He turned to face her. “Your sister—would she not seek to detain me?”

Alys appeared perplexed. “Likely she will wish you away from Fallstowe as soon as possible, if only to prevent me from
legally
marrying you. I hope you’re not offended, but I do doubt Sybilla would consider you a catch.”

Piers stared at the girl for a moment. He could feel the weight of her foolish hope from where he stood.

“Get your monkey and your bag.”

Alys had never been so nervous and excited in the whole of her life as she skipped-ran to keep up with Piers, Layla unwillingly riding in Alys’s drawstring sack. They were retracing the way back to Fallstowe, together.

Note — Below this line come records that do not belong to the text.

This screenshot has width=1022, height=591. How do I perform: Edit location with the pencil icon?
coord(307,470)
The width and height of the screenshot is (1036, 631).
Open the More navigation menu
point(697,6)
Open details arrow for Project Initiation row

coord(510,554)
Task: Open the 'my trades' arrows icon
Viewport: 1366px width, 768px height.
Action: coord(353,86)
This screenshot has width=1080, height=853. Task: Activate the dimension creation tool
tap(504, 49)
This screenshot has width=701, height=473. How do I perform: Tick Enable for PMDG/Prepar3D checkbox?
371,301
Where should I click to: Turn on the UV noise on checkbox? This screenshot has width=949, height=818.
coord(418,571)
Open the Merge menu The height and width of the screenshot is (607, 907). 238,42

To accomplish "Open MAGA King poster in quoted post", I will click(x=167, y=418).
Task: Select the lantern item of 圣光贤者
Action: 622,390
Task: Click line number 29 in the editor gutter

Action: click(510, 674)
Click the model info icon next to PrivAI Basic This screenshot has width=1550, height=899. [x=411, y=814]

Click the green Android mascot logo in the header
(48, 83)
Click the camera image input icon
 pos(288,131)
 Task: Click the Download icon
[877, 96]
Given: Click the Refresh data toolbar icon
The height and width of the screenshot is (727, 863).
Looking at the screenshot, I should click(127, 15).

Now all Alys had to do was to figure out a way to convince Piers that they were truly meant to be together, forever, as the stones had very obviously decreed. Difficult, as he had refused to respond to her attempts at conversation for the past hour. She didn’t have much time left, but she was confident that something would intervene. After all, it was the Foxe Ring at work. One might even venture to call it fate.

“Where are you going once you leave Fallstowe?” she tried yet again.

He merely shrugged.

“You’re in a terrible hurry, and yet you have no destination in mind?” she teased.

“London.”

“Oh, I adore London!” Alys said happily, thrilled to her toes that he had at last responded. “I haven’t been in ages though—since before my mother died.”

Piers, ever the skillful conversationalist, grunted.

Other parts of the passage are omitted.